> REQUIRED WORK
- 1) Output the part of the vehicle CO₂ emission text between "The traffic carbon" and "VSP bin = k.", inclusive.
- 2) Pick up the vehicle CO₂ emission text after its last sentence and continue it.

> EXERCISE PASSAGE
----

The traffic carbon emission factor generally refers to the carbon emissions generated per unit workload, in order to evaluate carbon emission efficiency. This study applies the speed-specific CO₂ emission factor based on driving distance to characterize the mass of CO₂ emitted by motor vehicles per unit distance (g/km), which can be obtained by Equation (2):

$$E{F}^k=\frac{{\displaystyle \sum E{R}^k}}{{\displaystyle \sum v^k}}\times 3600$$

(2)

where EF^k, ER^k, and v^k, respectively, represent the CO₂ emission factor (g/km), CO₂ emission rate (g/s), and driving speed (km/h) of the tested vehicle when VSP bin = k.

2.3. Active Subspace Method

The active subspace is a type of low-dimensional structure in a function of several variables. It can achieve dimensionality reduction through transformations in high-dimensional spaces, which essentially involves important directions with higher sensitivity in high-dimensional spaces through linear space transformations. In the present study, a one-dimensional active subspace is observed to figure out the key contributors to the variability in the emission factor response. The input–output response diagram is approximated by a linear model. This method is applicable when both conditions are satisfied that the activity subspace is one-dimensional and the relationship between the quantity of interest and its input parameters is approximately monotonic. The sufficient summary plot shows the relationship between the linear combination of the quantity of interest and input parameters (i.e., active variables), with the weights of the linear combination being the components of the normalized gradient of the linear model. Each point on the plot represents a set of inputs and corresponding outputs of the model. The specific flowchart of performing the active subspace method for sensitivity analysis is shown in Figure 4. In the current study, speed, acceleration, VSP, CO₂ emission rate, and exhaust temperature are selected as input variables, and corresponding CO₂ emission factor as the quantity of interest.

----

> LISTED ENTRIES
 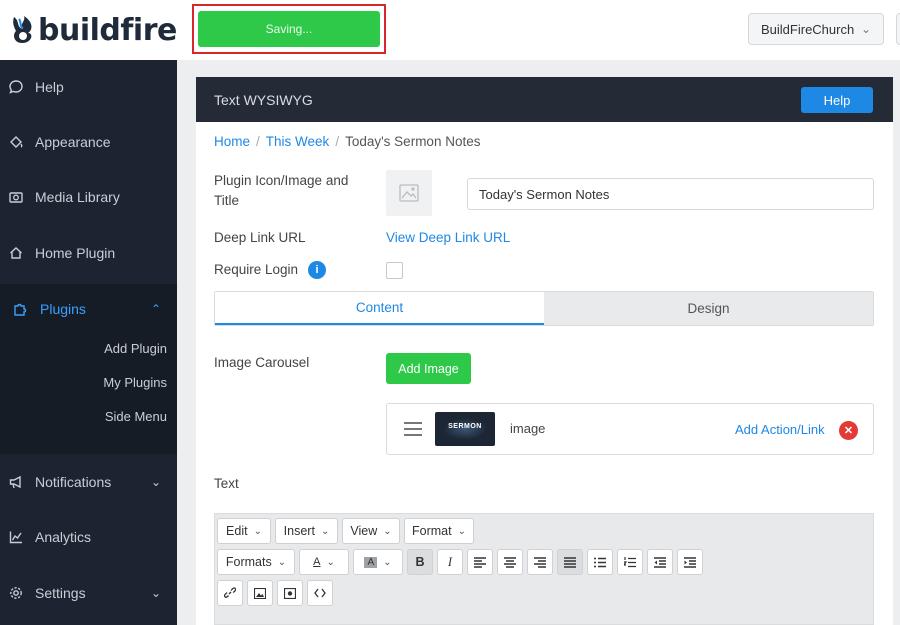 I want to click on text-color-icon: A, so click(x=317, y=562).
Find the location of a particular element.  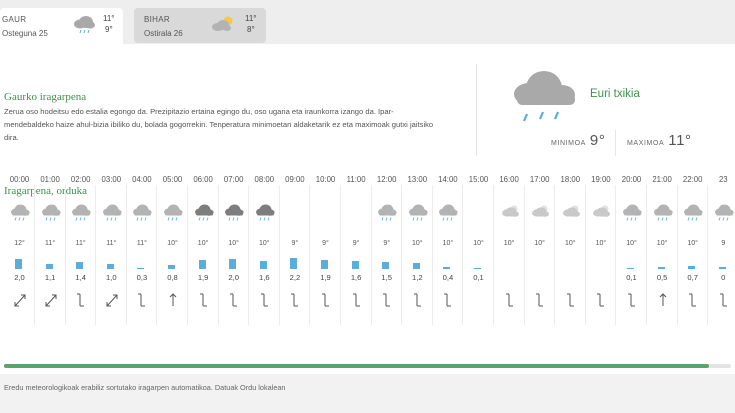

hour-column: 17:00 10° is located at coordinates (540, 250).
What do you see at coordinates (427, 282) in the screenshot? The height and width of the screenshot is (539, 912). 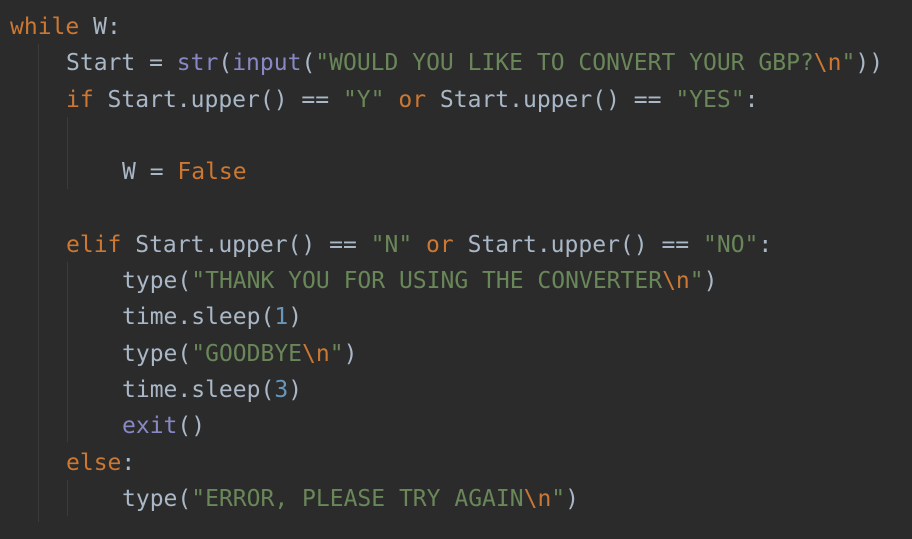 I see `code-token: "THANK YOU FOR USING THE CONVERTER` at bounding box center [427, 282].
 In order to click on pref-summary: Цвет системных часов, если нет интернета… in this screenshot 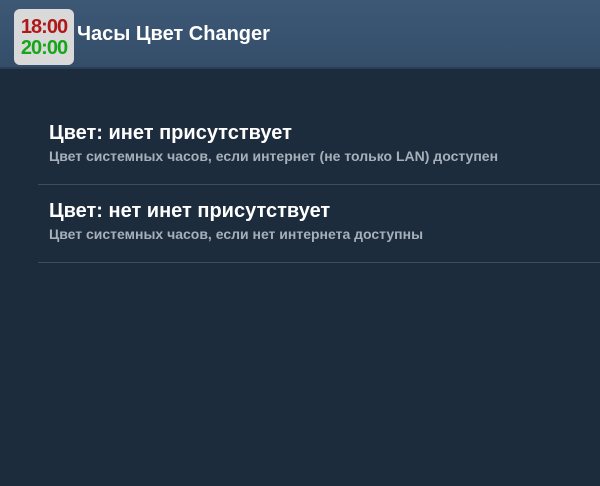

----

> LIST OF ANSWERS
- 1)
The traffic carbon emission factor generally refers to the carbon emissions generated per unit workload, in order to evaluate carbon emission efficiency. This study applies the speed-specific CO₂ emission factor based on driving distance to characterize the mass of CO₂ emitted by motor vehicles per unit distance (g/km), which can be obtained by Equation (2):

$$E{F}^k=\frac{{\displaystyle \sum E{R}^k}}{{\displaystyle \sum v^k}}\times 3600$$

(2)

where EF^k, ER^k, and v^k, respectively, represent the CO₂ emission factor (g/km), CO₂ emission rate (g/s), and driving speed (km/h) of the tested vehicle when VSP bin = k.

- 2)
The active subspace is defined by the eigenvectors of a symmetric positive semidefinite matrix:

$$C={\displaystyle \int \nabla \mathrm{f}\nabla {\mathrm{f}}^{\mathrm{T}}}\rho dx=W\Lambda W^T$$

(3)

where W is the orthogonal matrix of the eigenvector, and Λ is the diagonal matrix of non-negative eigenvalues arranged in descending order.

To estimate the eigenvectors and eigenvalues, independent random samples of gradient vector are used to estimate C and calculate its eigenvalue decomposition [39]:

$$C\approx \widehat{C}=\frac{1}{M}{\displaystyle \sum _{i=1}^M\nabla f(x_i)}\nabla f{(x_i)}^T=\widehat{W}\widehat{\Lambda }{\widehat{W}}^T$$

(4)

where x_i are based on $\rho (x)$ drawing randomly and independently.

In this study, the gradient of polynomial approximation is worked out and the least-squares polynomial model is fitted to a pair of $(x_j,f(x_j\left)\right)$. When the polynomial approximation is a linear function of x, the calculation amount of $\widehat{W}$ decreases sharply. The gradient of the global linear model is constant for all x:

$$f(x)\approx {\widehat{a}}_0+{\widehat{\mathrm{a}}}^{T}x$$

(5)

$$\nabla f(x)\approx \widehat{\mathrm{a}}$$

(6)

Thus, $\widehat{C}$ can be expressed as:

$$\widehat{C}\approx \frac{1}{M}{\displaystyle \sum _{i=1}^M{\widehat{\mathrm{a}}\widehat{\mathrm{a}}}^T}={\widehat{\mathrm{a}}\widehat{\mathrm{a}}}^T=\widehat{w}\widehat{\lambda }{\widehat{w}}^T$$

(7)

where $\widehat{w}=\widehat{\mathrm{a}}/\Vert \widehat{\mathrm{a}}\Vert$ is the normalized gradient of the linear model. In a linear model, only one-dimensional active subspace can be identified.

2.4. Bayesian Linear Regression

Bayesian linear regression is a method that uses probability distribution rather than point estimation to construct linear regression. The response variable y is not a single value to be estimated, but a probability distribution assumed to be extracted from a normal distribution. The posterior probability distribution of model parameters P(β|y,X) is conditional on the inputs and output of the training, as calculated in Equation (8):

$$P(\beta |y,X)=\frac{P(y|\beta ,X)P(\beta |X)}{P(y|X)}$$

(8)

which is equal to the likelihood P(y|β,X) multiplied by the prior probability distribution P(β|X) of the parameter β of the given input and divided by the normalization constant.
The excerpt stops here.